Many years later, as Ilene Fennoy, MD, Foundation board member, board-certified pediatric endocrinologist, and professor of pediatrics at Columbia University Irving Medical Center was beginning her practice, she remembers the challenges that faced those seeking gender-affirming care:

“I have always been concerned about making services available for patients. I have often delved into providing services where nothing else was being provided. So that's the major reason I've gotten involved with the LGBTQ+ community in terms of making sure that services were available for those who needed them.”

Dr. Kluchin, acknowledging the prevailing issue of access to care for trans individuals, correlates this to the challenges that existed for achieving reproductive justice, more generally, in America.  

“The Reproductive Justice movement comes primarily out of the black feminist movement of the 70s and 80s. Advocates like Loretta Ross who take the term reproductive justice and think about it more broadly...[addressing] all of the barriers and the structural inequalities that prevent people from having access to gender-affirming care, abortion care, prenatal care.

That is the movement that has embraced the trans community and the trans experience. It's saying ’We all deserve this right. This is what everybody should have access to when they seek medical care.’”

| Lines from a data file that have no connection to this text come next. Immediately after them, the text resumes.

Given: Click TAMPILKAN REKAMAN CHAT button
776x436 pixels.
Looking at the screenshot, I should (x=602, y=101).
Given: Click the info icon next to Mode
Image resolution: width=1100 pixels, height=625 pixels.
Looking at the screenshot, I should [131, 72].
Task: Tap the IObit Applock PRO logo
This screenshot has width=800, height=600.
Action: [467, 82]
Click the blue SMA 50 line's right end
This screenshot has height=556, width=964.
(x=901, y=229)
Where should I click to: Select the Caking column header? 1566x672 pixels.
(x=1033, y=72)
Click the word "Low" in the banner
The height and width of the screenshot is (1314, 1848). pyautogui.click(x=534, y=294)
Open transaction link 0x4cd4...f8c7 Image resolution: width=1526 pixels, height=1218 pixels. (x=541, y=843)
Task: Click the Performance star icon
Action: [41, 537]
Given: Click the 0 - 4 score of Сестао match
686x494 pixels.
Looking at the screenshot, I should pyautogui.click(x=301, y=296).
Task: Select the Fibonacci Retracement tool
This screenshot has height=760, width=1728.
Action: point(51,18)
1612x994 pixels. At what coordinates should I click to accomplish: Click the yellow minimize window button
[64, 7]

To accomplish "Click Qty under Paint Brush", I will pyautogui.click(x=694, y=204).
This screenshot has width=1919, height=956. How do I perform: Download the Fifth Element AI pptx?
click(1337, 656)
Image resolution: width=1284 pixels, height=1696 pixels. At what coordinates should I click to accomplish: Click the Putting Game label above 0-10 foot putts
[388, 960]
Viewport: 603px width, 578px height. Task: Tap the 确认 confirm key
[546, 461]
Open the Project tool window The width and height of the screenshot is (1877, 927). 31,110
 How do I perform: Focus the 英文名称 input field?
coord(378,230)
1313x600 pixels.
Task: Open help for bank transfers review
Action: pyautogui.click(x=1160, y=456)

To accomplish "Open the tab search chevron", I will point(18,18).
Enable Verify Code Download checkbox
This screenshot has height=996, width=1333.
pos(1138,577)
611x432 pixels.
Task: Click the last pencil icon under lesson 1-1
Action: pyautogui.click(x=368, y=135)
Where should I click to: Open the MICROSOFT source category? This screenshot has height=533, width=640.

Dr. Fennoy recounts her early experiences as a pediatric endocrinologist

“At the beginning, the group I dealt most with was a group that has a chromosomal abnormality known as Klinefelter syndrome. Parents were frequently seeking hormone therapy because individuals with Klinefelter syndrome are identified as persons who have reproductive hormonal deficits as adults.  I started providing services first for Klinefelter and then for LGBTQ [individuals], and then our institution developed a site program fully for gender issues.  I started working with [the psychiatrists and psychologists] to understand better the psychological [aspect], but also because I was providing hormone care to patients who needed to have ongoing psych support. It was good to work with [the psychiatrists and psychologists] and get confirmation that it was appropriate to be using medication for these patients, but also to help inform them about what we really could and could not do and what we knew and did not know from the hormonal perspective. It proved to be a good working relationship.”

Addressing the progress that has been made since this time, Dr. Fennoy states

“I think there are more services readily available now than there used to be. I think parents have done a lot of research on their own, and in some cases banded together and provided their own social support.  But certainly, within the endocrine community, many services, research and information sharing has been going on that wasn't there 20 years ago.  This makes things very exciting, because there is real science going on helping us to improve our care delivery.”

As societal attitudes continue to change, Dr. Fennoy credits public figures — such as Dr. Rachel Levine, the U.S. Assistant Secretary for Health, and the first openly transgendered 4-star officer who has been a vocal advocate. She also credits doctors such as endocrinologist Julie Ann Sosa, MD, MA, FACS, who has used her own experiences to expose the challenges faced by LGBTQ+ residents in US general surgery training programs. 

Despite the progress that has been made in the last 60 years, the recent setbacks are hard to ignore. Since the 2022 Dobbs decision, basic rights involving bodily autonomy are routinely threatened. Dr. Kluchin poses the question, “Who gets to decide what constitutes health care? Because oftentimes it's not the providers, it's the politicians. So the type of health care that is available in the present depends upon where you live. And that's been true in the past as well.”

Dr. Fennoy echoes this concern, “We're in a time where people are threatening basic infertility treatments, contraception and the focus is on just trying to maintain what we've already achieved and not go backwards.”